_Directions_.
(1) According to the semantic actions text, what form do semantic actions take?
(2) Reproduce the semantic actions text verbatim from "What we need" to "through semantic actions.".

Semantic Actions

Semantic actions have the form: expression[action]

Ultimately, after having defined our grammar and having generated a corresponding parser, we'll need to produce some output and do some work besides syntax analysis. Unless of course what we want is merely to check for the conformance of an input with our grammar, which is very seldom the case.

What we need is a mechanism that will instruct the parser on what work should be done as it traverses the grammar while in the process of parsing an input stream. This mechanism is put in place through semantic actions.

Semantic actions may be attached to any expression at any level within the parser hierarchy. An action is a C/C++ function or function object that will be called if a match is found in the particular context where it is attached. The action function may be serve as a hook into the parser and may be used to, for example:

Generate output from the parser (ASTs, for example)
Report warnings or errors
Manage symbol tables

Generic Semantic Actions

A generic semantic action can be any free function or function object that is compatible with the interface:

    void f(IteratorT first, IteratorT last);

where IteratorT is the type of iterator used, first points to the current input and last points to one after the end of the input (identical to STL iterator ranges). A functor should have a member operator() with the same signature as above:

    struct my_functor
    {
        void operator()(IteratorT first, IteratorT last) const;
    };

Iterators pointing to the matching portion of the input are passed into the function/functor.

_Data listing_.
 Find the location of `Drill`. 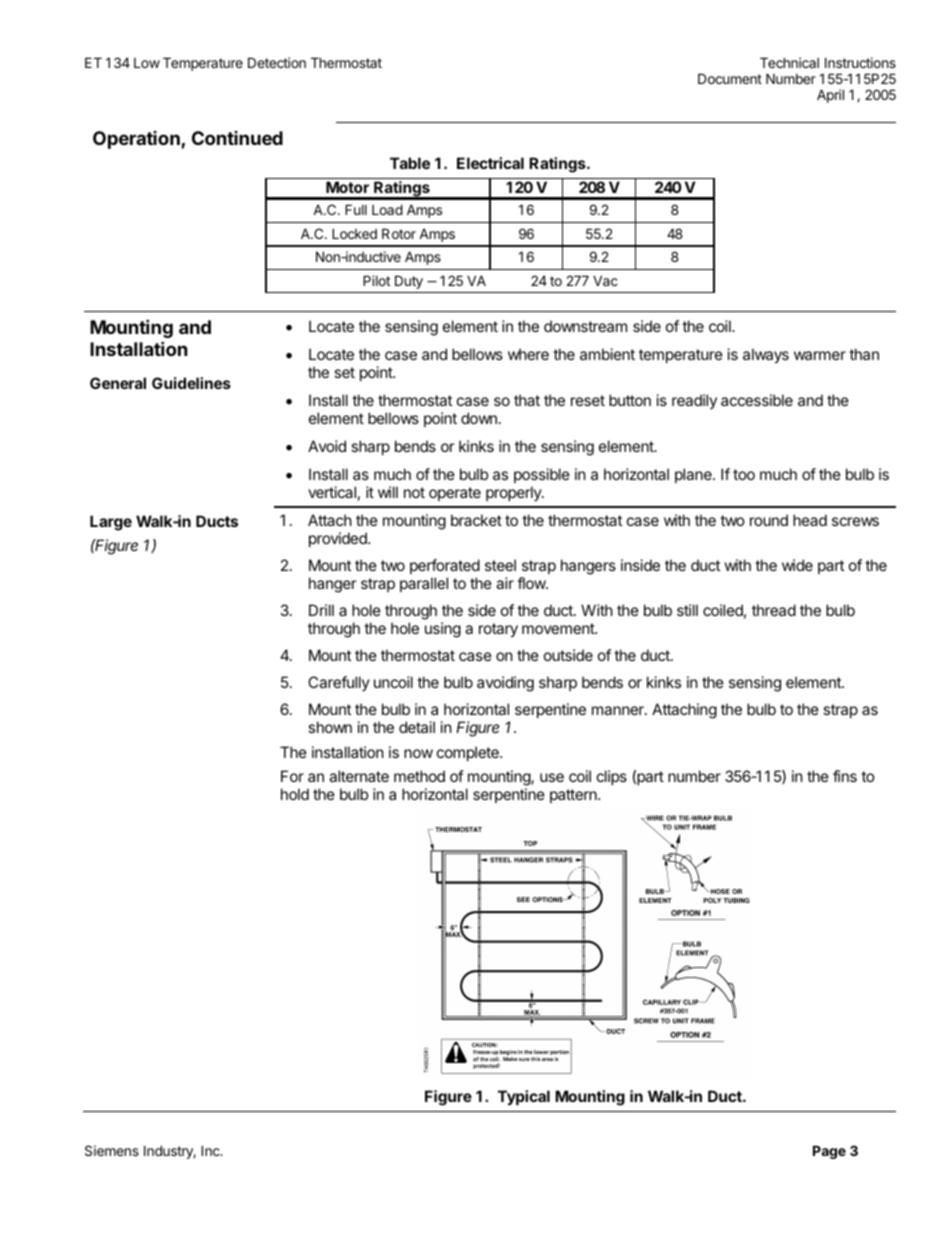

Drill is located at coordinates (321, 610).
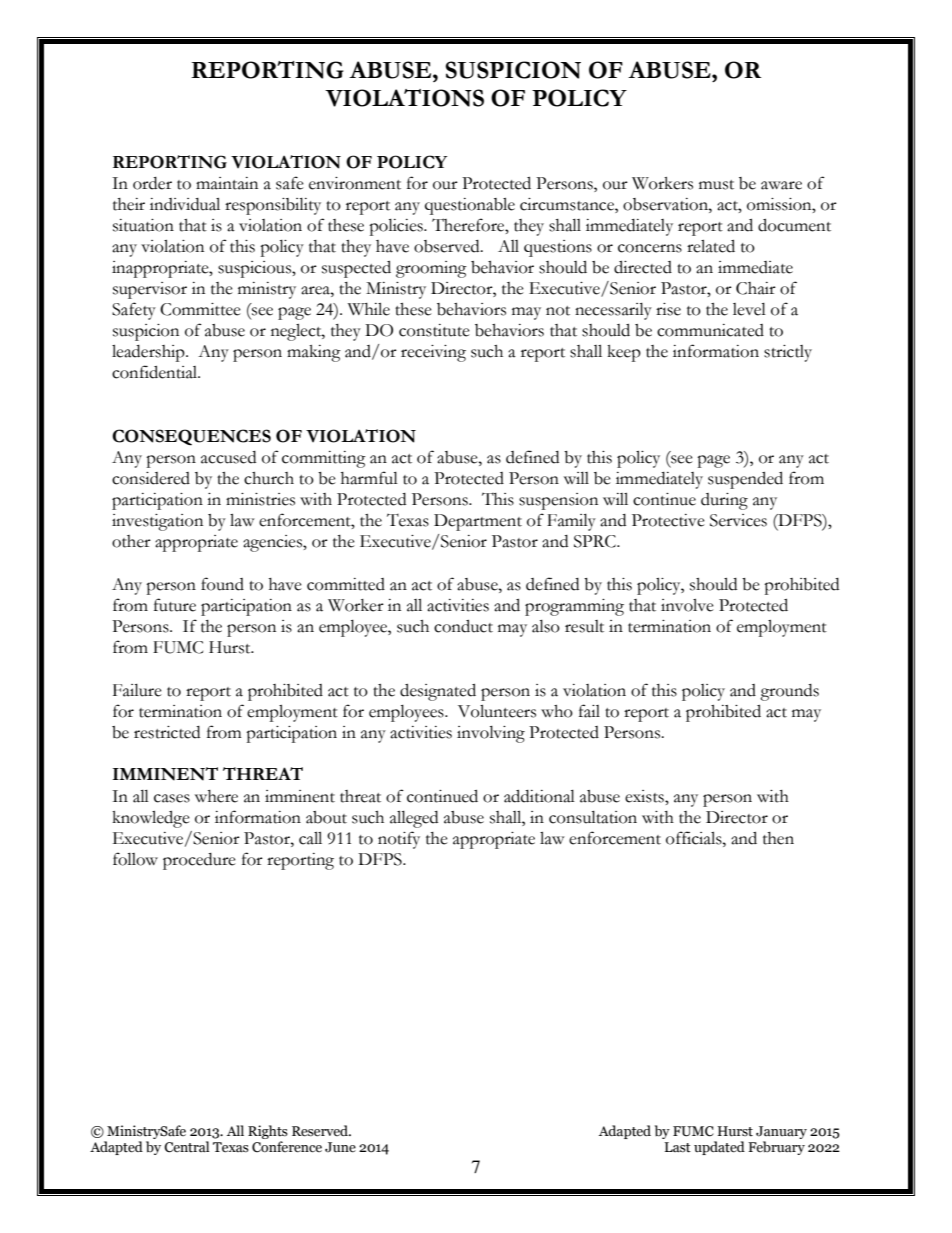 The width and height of the image is (952, 1233). What do you see at coordinates (789, 692) in the image?
I see `grounds` at bounding box center [789, 692].
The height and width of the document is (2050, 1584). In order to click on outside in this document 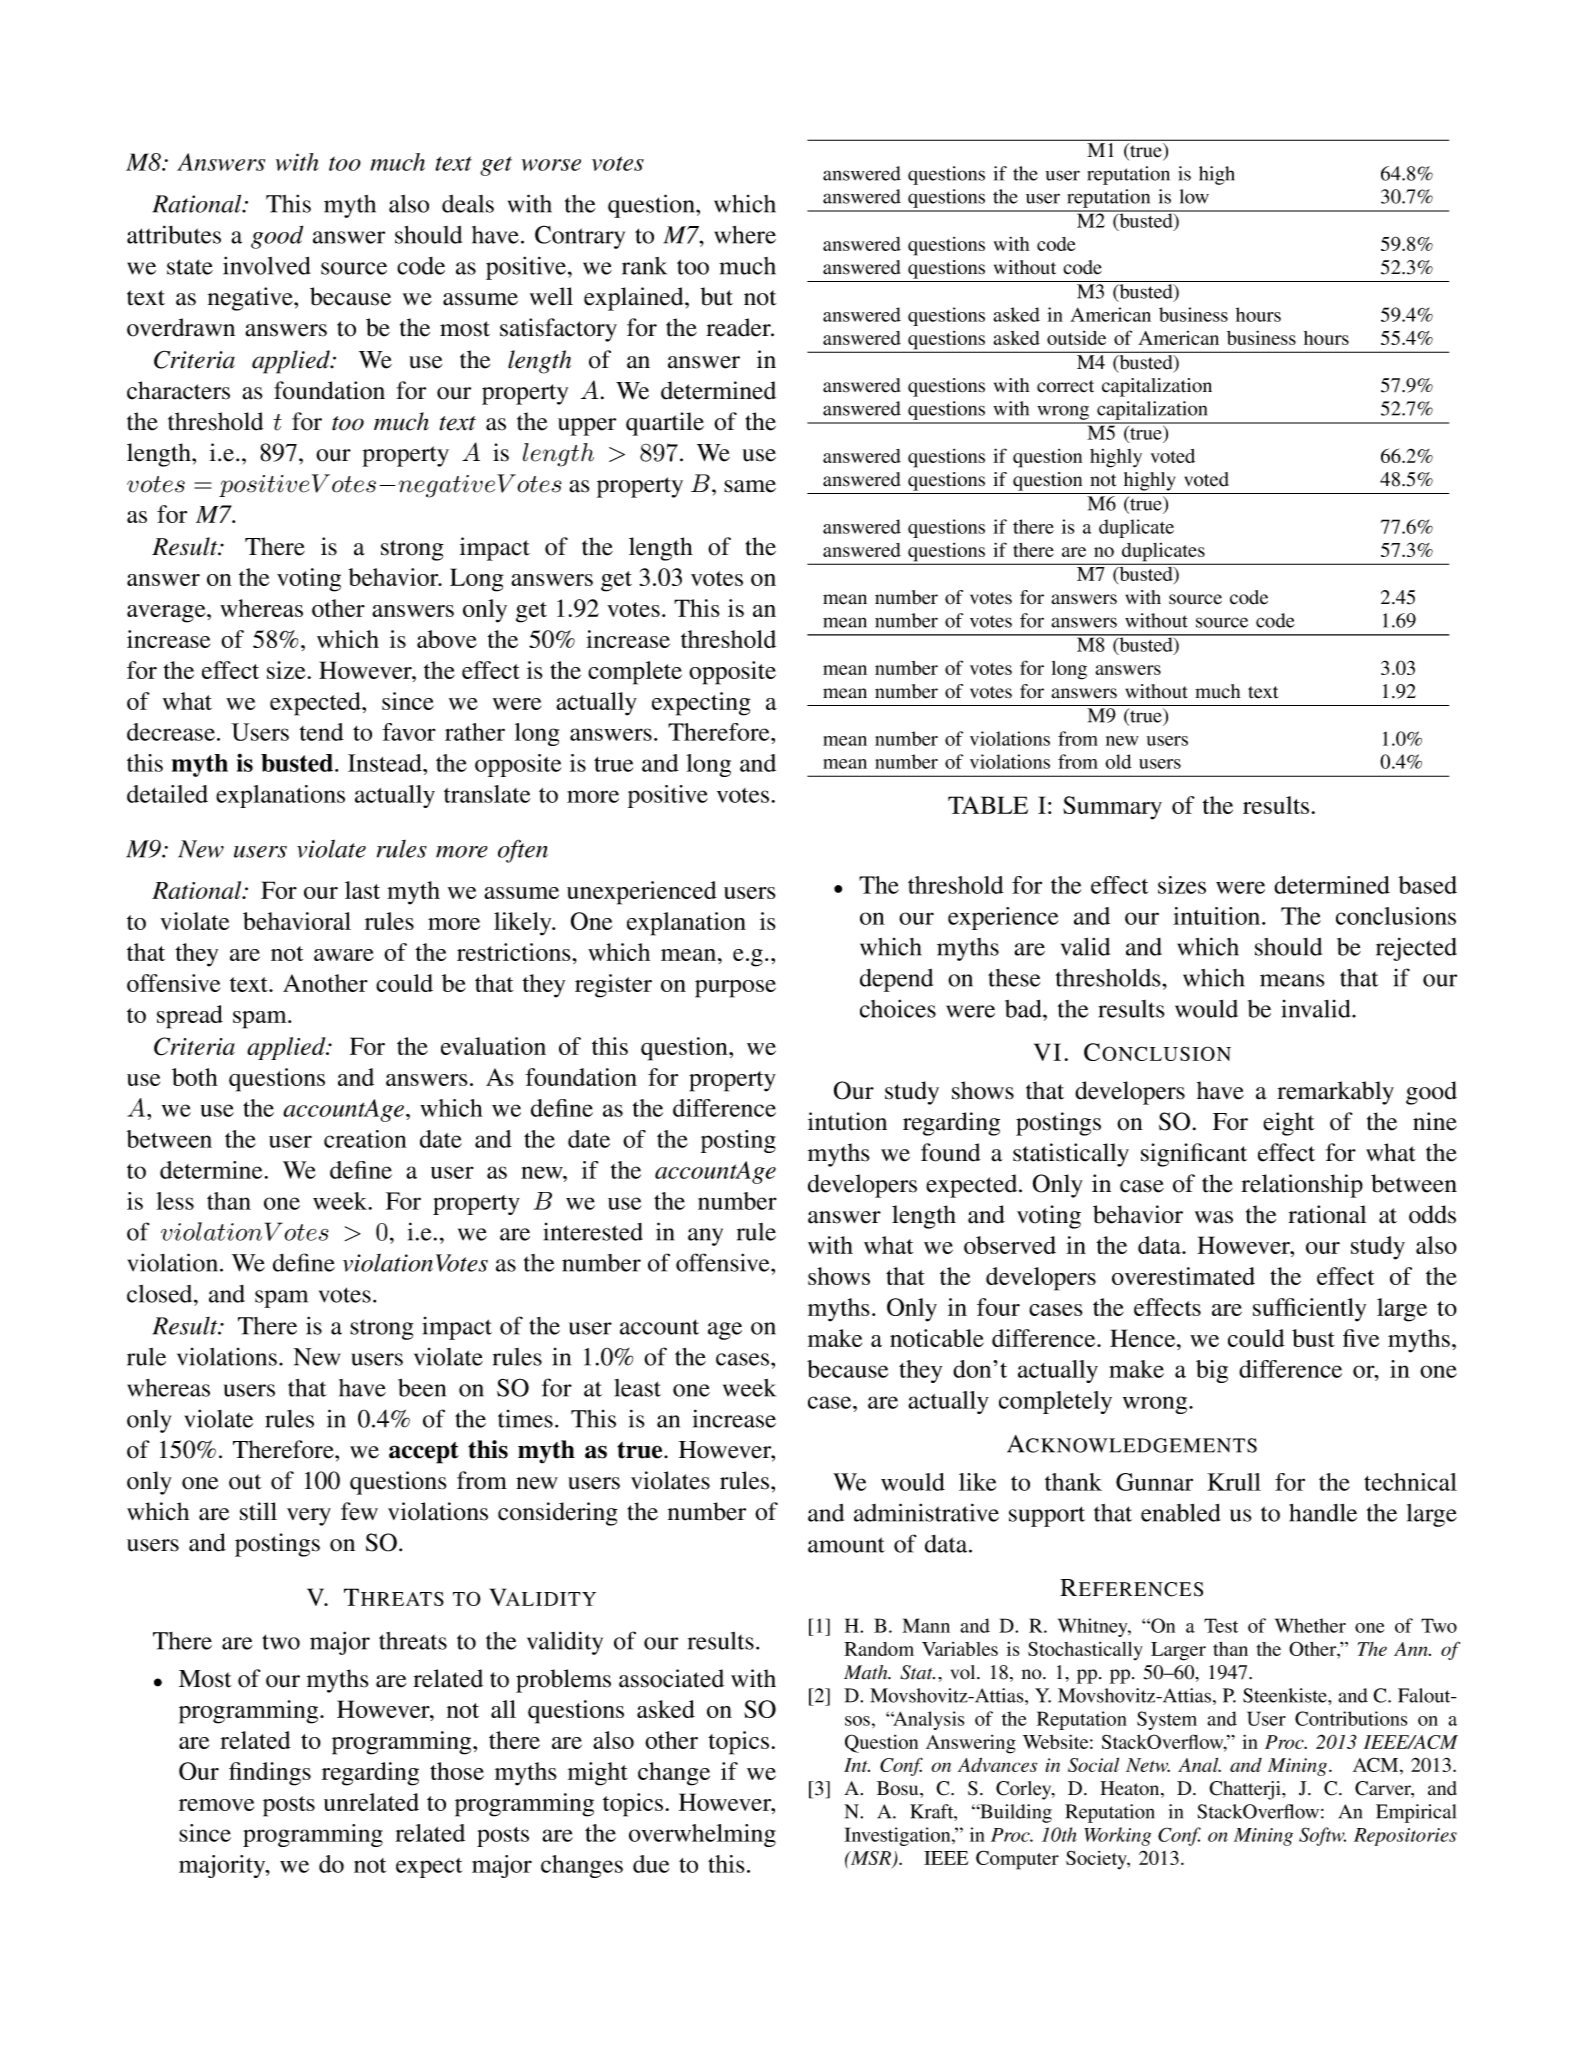, I will do `click(1076, 338)`.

_Solutions to each task_.
(1) expression[action]

(2)
What we need is a mechanism that will instruct the parser on what work should be done as it traverses the grammar while in the process of parsing an input stream. This mechanism is put in place through semantic actions.